Такъ кончилось достопамятное Кульмское сраженіе, трофеями котораго было 12,000 плѣнныхъ, множество пушекъ, знаменъ и [215]вдобавокъ самъ главнокомандующій. Дѣло прекратилось около часу по полудни.

Вандамма повезли къ Теплицу, но повозка его въѣзжала въ городъ въ самое то время, когда проходили полки союзныхъ армій и должна была у самой заставы остановиться. Бѣшенство Вандамма было ужасное; онъ думалъ, что его выставили на показъ, въ особенности австрійскихъ полковъ, которые, указывая на него пальцами, громко смѣялись и подтрунивали надъ нимъ. Въ это время императору Францу случилось проѣзжать мимо съ своимъ штабомъ. Высунувшись изъ кибитки, Вандаммъ обратился къ нему почти съ угрозою: «Sire, c'est ainsi que vous traitez un général au service de l'empereur Napoleon, votre proche parent? Je lui ferai connaitre vos procédés, prenez garde qu'il ne s'en venge». Императоръ австрійскій потеръ себѣ руки и проскакалъ мимо, приговаривая: «Ce n'est pas ma faute».

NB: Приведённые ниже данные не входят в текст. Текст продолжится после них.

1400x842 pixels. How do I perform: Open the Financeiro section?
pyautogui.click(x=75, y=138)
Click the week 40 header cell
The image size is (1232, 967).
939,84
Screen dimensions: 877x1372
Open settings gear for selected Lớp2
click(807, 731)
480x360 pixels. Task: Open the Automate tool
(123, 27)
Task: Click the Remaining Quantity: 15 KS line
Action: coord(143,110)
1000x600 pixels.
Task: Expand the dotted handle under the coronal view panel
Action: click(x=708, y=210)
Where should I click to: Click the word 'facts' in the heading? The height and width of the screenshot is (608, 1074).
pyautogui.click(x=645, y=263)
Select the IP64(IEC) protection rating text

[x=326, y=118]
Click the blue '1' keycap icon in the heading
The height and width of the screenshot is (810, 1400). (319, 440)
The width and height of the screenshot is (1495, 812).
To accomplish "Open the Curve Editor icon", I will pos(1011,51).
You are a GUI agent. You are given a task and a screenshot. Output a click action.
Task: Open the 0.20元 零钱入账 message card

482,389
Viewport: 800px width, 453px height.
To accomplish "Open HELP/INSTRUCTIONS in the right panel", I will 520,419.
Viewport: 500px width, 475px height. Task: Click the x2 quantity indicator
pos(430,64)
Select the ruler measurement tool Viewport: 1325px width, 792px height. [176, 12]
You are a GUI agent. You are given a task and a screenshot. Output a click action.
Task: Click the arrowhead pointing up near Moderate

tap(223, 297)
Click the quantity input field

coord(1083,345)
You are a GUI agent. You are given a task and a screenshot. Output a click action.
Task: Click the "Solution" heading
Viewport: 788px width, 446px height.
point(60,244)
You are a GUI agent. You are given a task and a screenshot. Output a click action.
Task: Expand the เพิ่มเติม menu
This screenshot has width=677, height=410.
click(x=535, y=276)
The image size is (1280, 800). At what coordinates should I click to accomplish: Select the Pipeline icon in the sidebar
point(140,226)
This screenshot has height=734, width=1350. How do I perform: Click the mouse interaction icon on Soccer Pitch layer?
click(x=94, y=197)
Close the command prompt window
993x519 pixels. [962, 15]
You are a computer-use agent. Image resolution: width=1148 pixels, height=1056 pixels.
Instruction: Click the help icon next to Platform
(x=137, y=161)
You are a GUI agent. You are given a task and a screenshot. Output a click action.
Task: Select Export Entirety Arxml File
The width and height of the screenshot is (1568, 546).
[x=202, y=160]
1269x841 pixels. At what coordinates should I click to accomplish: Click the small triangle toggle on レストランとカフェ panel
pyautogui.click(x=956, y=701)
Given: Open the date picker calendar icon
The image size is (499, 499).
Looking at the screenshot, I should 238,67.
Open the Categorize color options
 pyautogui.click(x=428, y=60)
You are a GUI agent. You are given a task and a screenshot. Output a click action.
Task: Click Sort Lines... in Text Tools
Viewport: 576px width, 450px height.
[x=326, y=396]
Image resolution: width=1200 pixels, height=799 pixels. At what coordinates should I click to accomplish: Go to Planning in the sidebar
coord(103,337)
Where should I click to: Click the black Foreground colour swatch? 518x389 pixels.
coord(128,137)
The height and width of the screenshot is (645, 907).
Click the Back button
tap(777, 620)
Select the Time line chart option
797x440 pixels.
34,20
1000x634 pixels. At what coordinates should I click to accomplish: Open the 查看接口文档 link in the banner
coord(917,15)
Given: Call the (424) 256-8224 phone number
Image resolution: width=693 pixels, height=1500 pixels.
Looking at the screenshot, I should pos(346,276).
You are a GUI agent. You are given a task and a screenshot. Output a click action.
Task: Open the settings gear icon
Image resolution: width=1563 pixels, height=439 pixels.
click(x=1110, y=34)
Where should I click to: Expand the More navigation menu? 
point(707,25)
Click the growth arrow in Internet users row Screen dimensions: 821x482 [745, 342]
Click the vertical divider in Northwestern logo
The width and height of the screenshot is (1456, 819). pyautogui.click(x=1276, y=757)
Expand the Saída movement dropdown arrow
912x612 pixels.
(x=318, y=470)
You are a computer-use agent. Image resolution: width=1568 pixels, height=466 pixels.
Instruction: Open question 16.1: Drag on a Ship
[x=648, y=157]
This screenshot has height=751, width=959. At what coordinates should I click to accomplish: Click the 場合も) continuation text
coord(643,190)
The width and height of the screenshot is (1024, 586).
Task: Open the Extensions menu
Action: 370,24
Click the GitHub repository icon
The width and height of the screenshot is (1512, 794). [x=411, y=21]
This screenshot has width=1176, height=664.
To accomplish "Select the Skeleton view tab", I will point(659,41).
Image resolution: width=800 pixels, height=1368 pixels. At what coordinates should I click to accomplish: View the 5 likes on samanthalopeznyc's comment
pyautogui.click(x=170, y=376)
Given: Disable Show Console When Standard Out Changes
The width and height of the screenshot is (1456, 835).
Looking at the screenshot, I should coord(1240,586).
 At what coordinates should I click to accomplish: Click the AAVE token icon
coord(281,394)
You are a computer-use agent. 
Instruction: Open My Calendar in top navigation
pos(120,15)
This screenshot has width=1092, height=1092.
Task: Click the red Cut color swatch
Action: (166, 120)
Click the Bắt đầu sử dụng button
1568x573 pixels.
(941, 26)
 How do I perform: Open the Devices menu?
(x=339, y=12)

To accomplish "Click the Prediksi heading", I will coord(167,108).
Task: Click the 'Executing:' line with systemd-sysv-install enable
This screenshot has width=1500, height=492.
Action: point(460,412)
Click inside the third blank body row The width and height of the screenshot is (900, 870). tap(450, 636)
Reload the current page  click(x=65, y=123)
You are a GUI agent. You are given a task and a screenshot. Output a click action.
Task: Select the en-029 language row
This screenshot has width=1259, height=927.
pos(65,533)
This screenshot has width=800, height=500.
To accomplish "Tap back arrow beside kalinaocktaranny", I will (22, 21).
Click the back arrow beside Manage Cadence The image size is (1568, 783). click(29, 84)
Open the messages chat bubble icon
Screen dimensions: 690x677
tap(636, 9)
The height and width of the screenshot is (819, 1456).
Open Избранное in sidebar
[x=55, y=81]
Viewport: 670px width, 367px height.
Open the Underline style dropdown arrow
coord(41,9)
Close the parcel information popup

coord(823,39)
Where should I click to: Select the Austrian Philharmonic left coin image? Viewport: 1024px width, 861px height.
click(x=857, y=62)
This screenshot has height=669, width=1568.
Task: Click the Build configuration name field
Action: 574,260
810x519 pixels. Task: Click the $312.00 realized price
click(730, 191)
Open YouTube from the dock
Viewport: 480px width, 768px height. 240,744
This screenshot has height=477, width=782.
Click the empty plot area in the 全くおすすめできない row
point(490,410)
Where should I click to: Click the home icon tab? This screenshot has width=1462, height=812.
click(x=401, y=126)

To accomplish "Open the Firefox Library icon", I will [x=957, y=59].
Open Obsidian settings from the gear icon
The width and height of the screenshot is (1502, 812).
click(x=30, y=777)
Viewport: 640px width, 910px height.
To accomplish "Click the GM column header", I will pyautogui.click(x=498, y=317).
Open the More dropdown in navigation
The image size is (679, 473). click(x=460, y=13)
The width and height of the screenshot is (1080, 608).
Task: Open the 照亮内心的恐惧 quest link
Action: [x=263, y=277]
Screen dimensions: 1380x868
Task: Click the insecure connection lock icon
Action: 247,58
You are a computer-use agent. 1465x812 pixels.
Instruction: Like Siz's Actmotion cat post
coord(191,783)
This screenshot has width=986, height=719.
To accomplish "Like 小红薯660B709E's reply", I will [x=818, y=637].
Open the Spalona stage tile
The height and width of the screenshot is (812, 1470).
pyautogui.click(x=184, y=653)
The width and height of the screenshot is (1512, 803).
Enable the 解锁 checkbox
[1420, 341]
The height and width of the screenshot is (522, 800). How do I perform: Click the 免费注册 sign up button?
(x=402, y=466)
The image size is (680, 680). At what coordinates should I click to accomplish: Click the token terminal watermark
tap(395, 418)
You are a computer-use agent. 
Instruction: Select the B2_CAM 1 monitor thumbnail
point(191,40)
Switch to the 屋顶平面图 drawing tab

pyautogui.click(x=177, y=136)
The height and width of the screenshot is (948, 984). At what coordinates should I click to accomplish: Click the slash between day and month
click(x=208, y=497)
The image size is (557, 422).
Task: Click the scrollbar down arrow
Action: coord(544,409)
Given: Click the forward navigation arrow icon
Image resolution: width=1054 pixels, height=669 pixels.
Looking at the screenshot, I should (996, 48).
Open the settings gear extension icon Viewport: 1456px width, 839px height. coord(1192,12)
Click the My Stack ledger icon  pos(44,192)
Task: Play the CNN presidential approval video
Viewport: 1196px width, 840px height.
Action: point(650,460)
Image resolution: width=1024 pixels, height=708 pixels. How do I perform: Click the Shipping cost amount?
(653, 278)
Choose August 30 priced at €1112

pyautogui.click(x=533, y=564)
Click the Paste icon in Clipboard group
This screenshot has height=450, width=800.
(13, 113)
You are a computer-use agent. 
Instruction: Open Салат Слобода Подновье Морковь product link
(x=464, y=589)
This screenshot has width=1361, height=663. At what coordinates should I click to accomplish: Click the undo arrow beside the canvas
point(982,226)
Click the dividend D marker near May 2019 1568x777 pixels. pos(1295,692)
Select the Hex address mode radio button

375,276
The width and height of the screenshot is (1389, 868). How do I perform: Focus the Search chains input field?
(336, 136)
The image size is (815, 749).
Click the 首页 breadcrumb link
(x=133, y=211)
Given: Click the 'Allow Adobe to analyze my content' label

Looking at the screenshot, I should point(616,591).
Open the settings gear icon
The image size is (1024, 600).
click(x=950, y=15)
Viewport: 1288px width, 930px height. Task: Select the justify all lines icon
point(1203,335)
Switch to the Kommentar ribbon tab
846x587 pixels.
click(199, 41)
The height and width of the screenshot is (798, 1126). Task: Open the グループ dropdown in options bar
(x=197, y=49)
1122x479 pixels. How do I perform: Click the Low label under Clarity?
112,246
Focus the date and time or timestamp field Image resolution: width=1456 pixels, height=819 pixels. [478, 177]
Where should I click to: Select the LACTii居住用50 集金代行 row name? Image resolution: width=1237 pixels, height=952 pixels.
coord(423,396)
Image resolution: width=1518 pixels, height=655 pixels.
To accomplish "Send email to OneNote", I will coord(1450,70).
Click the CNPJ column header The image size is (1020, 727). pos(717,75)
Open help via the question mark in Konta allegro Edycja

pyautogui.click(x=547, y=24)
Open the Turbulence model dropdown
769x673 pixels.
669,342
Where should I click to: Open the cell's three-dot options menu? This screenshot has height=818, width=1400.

Вандамма отвезли сначала въ Прагу, гдѣ жители, ненавидѣвшіе его за прежнія жестокости и страшныя контрибуціи во время занятія французами нѣмецкихъ городовъ, приняли маршала весьма враждебно. Народъ сталъ бросать въ него камни, чернь кидалась на повозку, такъ что казацкій конвой насилу могъ его защитить. При этомъ восемь казаковъ было ранено камнями. Впослѣдствіи Вандамма отвезли въ Россію, гдѣ онъ и пробылъ въ Вяткѣ до самаго окончанія войны.

Сообщ. К. П. Колзаковъ..

Примѣчанія[править]

  1. 18-го числа начальствовалъ уже Барклай-де-Толли.
  2. Впослѣдствіи комендантъ въ Москвѣ.